▸ Assigned task:
Look below for the line that contains "How do I perform: Click", then quote it and all the lines after it, exactly, with the pictures left out.

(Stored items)
--- START ---
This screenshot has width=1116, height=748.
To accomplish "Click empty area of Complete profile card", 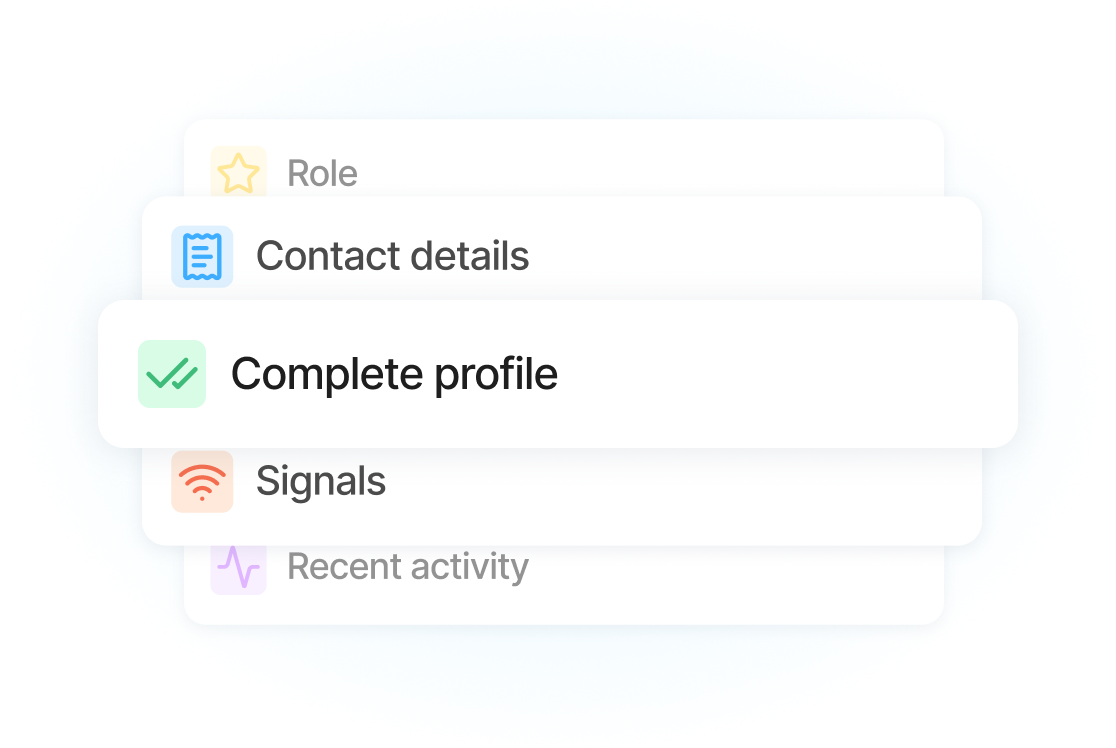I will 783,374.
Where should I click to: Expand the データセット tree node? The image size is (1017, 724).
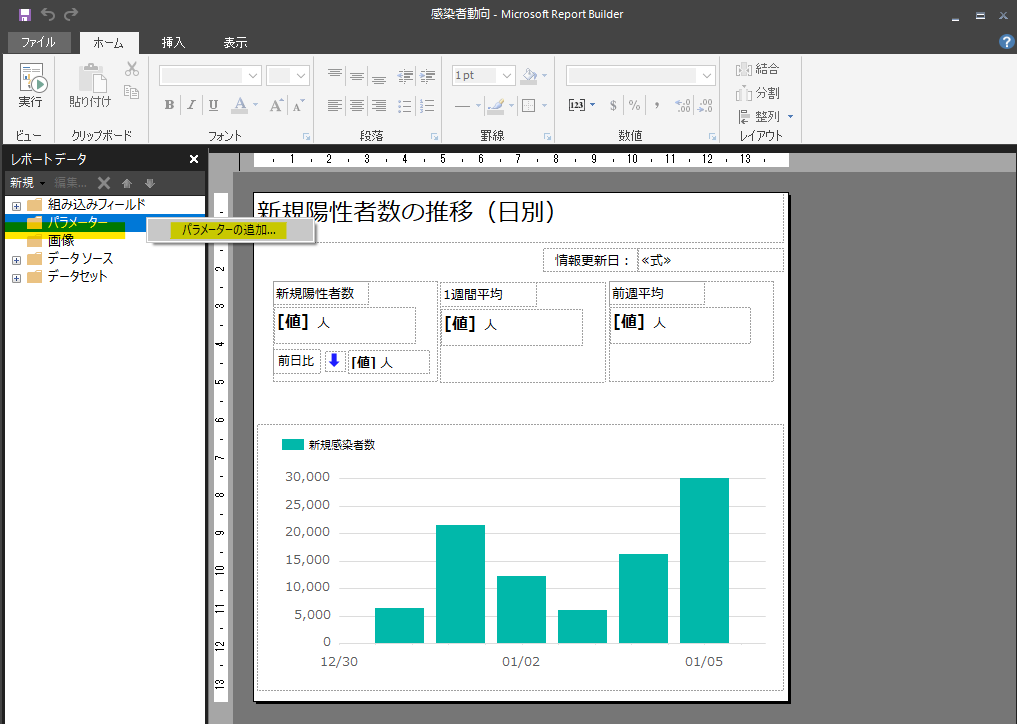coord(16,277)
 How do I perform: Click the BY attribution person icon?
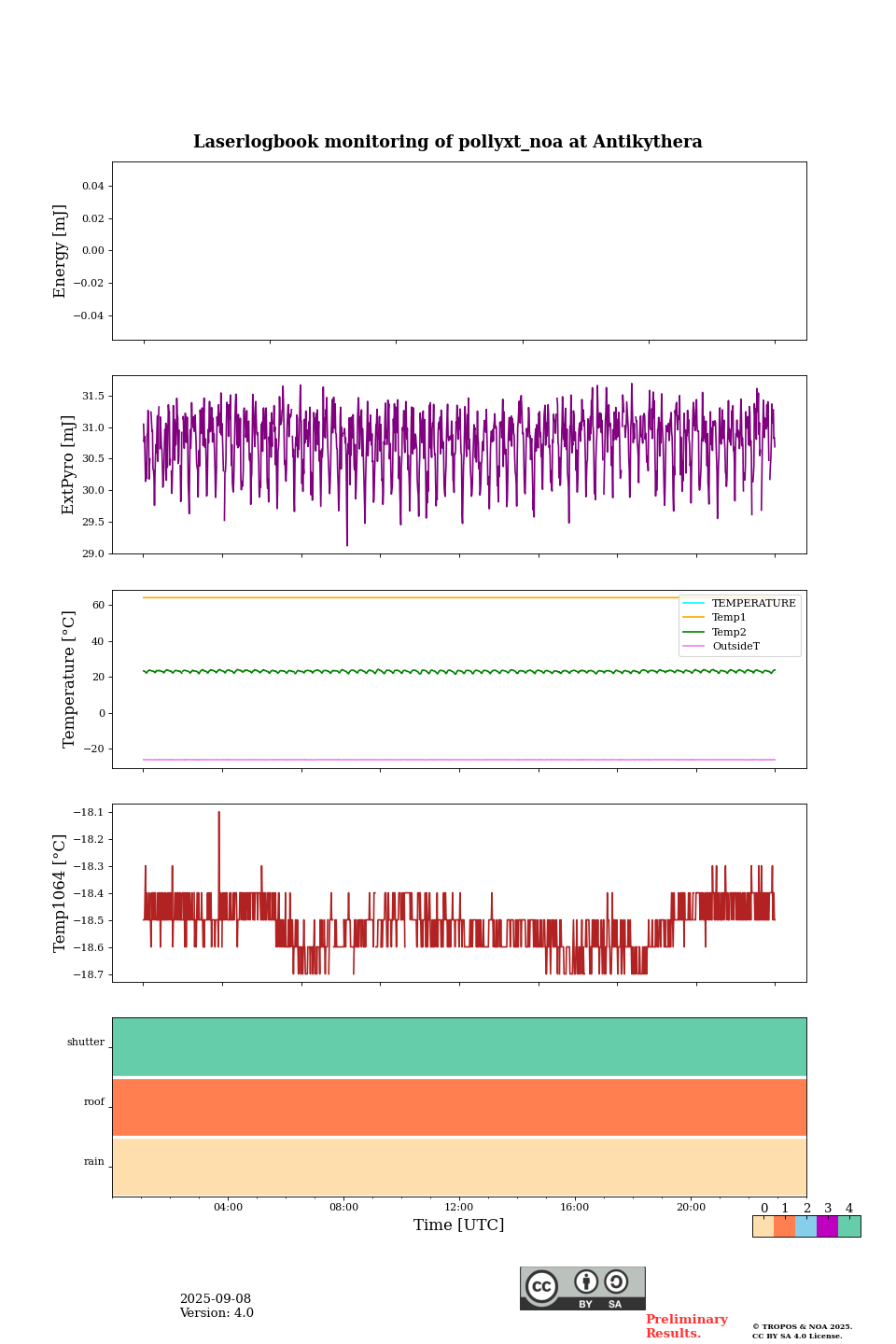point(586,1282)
--- END ---
▸ Problem solution:
 How do I perform: Click the BY attribution person icon?
point(586,1282)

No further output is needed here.